Kreditur yang pelunasan piutangnya tanpa jaminan disebut kreditur konkuren, sedangkan yang memegang benda jaminan benda bergerak disebut pand, benda tetap disebut hipotik (hak tanggungan), disebut kreditur preference. Apabila krditur konkuren merasa tidak puas dengan jaminan umum (Pasal 1131 KUHPerdata jo. Pasal 1132 KUHPerdata) pembayaran secara seimbang, begitu juga kreditur preference tidak puas dengan jaminan umum (Pasal 1131 dan jaminan pand atau hipotik) maka oleh UU, mereka dimungkinkan menggunakan jaminan orang (borgtocht) dan jaminan tanggung renteng (hoofdelijkheid).
Hak privilege lahir ketika kekayaan debitur yang telah disita ternyata tidak cukup untuk melunasi semua utangnya. Hak privilege dapat dibedakan menjadi dua, yaitu privilege umum dan privilege khusus. Privilege umum diberikan terhadap seluruh kekayaan yang dimiliki debitur, sedangkan privilege khusus diberikan terhadap suatu benda tertentu milik debitur.
Mana yang lebih didahulukan, privilege, pand atau hipotik. Karena ketiganya diatur dalam Pasal 1134 ayat 2 KUHPerdata? Jawabannya adalah pand dan hipotik didahulukan daripada privilege, kecuali jika ditentukan lain oleh UU. Hal ini dinyatakan oleh Pasal 1139 ayat 1 dan Pasal 1149 KUHPerdata. KUHPerdata membedakan dua macam privilege.
Kedudukan privilege khusus lebih tinggi daripada kedudukan privilege umum, dengan demikian privilege khusus akan lebih didahulukan daripada privilege umum (pasal 1138 KUHPerdata).[4]

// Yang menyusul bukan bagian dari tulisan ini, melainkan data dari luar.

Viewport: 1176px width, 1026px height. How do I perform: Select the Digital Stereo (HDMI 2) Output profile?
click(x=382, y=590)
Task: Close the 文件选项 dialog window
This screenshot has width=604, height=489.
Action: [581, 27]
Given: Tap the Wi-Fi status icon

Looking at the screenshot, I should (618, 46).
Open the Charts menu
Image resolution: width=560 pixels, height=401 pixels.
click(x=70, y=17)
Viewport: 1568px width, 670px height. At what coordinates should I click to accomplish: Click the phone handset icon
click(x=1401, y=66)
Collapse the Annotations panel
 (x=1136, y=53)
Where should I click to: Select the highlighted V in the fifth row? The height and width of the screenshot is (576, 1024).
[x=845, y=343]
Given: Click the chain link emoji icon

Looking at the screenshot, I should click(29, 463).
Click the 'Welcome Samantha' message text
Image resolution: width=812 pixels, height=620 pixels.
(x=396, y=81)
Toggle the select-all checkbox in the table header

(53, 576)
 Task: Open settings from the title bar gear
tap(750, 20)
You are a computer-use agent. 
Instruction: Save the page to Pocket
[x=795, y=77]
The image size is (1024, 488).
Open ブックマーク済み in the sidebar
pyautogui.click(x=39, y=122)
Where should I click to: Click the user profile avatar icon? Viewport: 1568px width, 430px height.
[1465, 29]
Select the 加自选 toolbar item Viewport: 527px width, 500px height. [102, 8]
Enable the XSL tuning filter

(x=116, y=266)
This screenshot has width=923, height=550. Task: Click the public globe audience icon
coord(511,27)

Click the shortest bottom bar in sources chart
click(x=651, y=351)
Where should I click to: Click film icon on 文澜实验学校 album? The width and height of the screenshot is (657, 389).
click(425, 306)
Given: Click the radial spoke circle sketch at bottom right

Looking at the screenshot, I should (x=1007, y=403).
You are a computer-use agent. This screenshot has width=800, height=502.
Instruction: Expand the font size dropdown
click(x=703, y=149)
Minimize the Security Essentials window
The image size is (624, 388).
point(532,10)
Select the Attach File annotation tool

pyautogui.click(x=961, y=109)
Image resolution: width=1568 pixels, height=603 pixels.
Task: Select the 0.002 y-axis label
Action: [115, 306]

a.       Privilege umum terdiri dari tujuh macam hak sebagaimana yang ditentukan pasal 1149 KUHPerdata, hak-hak tersebut ditentukan secara berurutan sehhingga hak yang disebutkan terlebih dahulu juga akan dilakukan dalam pelunasannya, yaitu :
a)      Biaya-biaya perkara, yang semata-mata disebabkan pelelangan dan penyelesaian suatu warisan. Biaya ini lebih didahulukan daripada gadai dan hipotik.
b)      Biaya-biaya penguburan, dengan tidak mengurangi kekuasaan hakim untuk menguranginya jika biaya tersebut terlalu tinggi.
c)      Semua biaya perawatan dan pengobatan dari sakit yang penghabisan.
d)     Upah para buruh selama tahun yang lalu dan upah yang sudah harus dibayarkan dalam tahun yang sedang berjalan serta biaya-biaya yang terkait dengan buruh lainnya yang ditentukan UU.
e)      Piutang karena penyerahan bahan-bahan makanan yang dilakukan kepada debitur beserta keluarganya selama waktu 6 bulan terakhir.
f)       Piutang-piutang para pengusaha sekolah berasrama untuk tahun yang penghabisan.
b.      Privilege khusus terdiri atas 9 macam hak yang tidak ditentukan urutannya, sehingga meskipun disebutkan secara berturut-turut tidak ada kewajiban untuk mendahulukan hak yang disebutkan terlebih dahulu (tidak mewajibkan adanya urutan pelunasan), yaitu :
a)      Biaya perkara yang disebabkan oleh suatu penghukuman untuk melelang suatu benda bergerak maupun benda tidak bergerak. Biaya ini dibayar dari pendapatan penjualan benda tersebut terlebih dahulu dari semua piutang lainnya yang diistimewakan, bahkan lebih dahulu daripada gadai dan hipotik (atau hak tanggungan).
b)      Uang sewa dari benda-benda tidak bergerak, biaya perbaikan yang menjadi kewajiban si penyewa, serta segala apa yang mengenai kewajiban memenuhi persetujuan sewa.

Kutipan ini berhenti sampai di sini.